__Activity__. For the entries below, the result should be an exact transcription of the lines from the one with "clicking here (705, 190)" up to and including the one with "View T-Shirt (67, 1162)", and only those.

(Collected data)
>>
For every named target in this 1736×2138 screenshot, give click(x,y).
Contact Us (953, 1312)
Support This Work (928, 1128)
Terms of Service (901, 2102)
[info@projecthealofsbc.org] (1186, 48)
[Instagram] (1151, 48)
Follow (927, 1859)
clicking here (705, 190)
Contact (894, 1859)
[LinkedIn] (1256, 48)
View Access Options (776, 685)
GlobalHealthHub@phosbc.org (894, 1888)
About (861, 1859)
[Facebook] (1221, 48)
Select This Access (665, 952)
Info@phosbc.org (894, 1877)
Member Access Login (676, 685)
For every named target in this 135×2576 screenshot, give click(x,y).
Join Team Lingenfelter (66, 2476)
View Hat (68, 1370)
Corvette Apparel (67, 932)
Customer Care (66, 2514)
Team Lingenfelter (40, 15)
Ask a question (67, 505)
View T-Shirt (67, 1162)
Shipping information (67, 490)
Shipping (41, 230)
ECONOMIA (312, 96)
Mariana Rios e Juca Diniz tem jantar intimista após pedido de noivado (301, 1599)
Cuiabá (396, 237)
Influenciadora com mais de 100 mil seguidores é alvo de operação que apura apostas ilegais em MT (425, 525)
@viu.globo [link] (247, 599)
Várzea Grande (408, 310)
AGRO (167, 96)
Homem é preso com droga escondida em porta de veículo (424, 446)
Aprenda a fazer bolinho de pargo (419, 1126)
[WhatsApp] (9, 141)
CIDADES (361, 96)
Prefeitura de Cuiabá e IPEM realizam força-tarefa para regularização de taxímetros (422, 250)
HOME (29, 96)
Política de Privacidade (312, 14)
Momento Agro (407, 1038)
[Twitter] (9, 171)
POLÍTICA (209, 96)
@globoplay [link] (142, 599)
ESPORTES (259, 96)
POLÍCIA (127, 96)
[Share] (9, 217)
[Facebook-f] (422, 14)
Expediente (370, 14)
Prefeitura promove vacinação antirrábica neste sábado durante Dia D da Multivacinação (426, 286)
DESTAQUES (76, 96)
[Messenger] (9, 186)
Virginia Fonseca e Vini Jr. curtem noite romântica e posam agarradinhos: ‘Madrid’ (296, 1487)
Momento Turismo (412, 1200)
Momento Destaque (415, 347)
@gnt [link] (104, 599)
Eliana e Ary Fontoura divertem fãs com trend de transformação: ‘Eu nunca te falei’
<<
__Written response__.
clicking here (705, 190)
Contact (894, 1859)
[LinkedIn] (1256, 48)
View Access Options (776, 685)
GlobalHealthHub@phosbc.org (894, 1888)
About (861, 1859)
[Facebook] (1221, 48)
Select This Access (665, 952)
Info@phosbc.org (894, 1877)
Member Access Login (676, 685)
For every named target in this 135×2576 screenshot, give click(x,y).
Join Team Lingenfelter (66, 2476)
View Hat (68, 1370)
Corvette Apparel (67, 932)
Customer Care (66, 2514)
Team Lingenfelter (40, 15)
Ask a question (67, 505)
View T-Shirt (67, 1162)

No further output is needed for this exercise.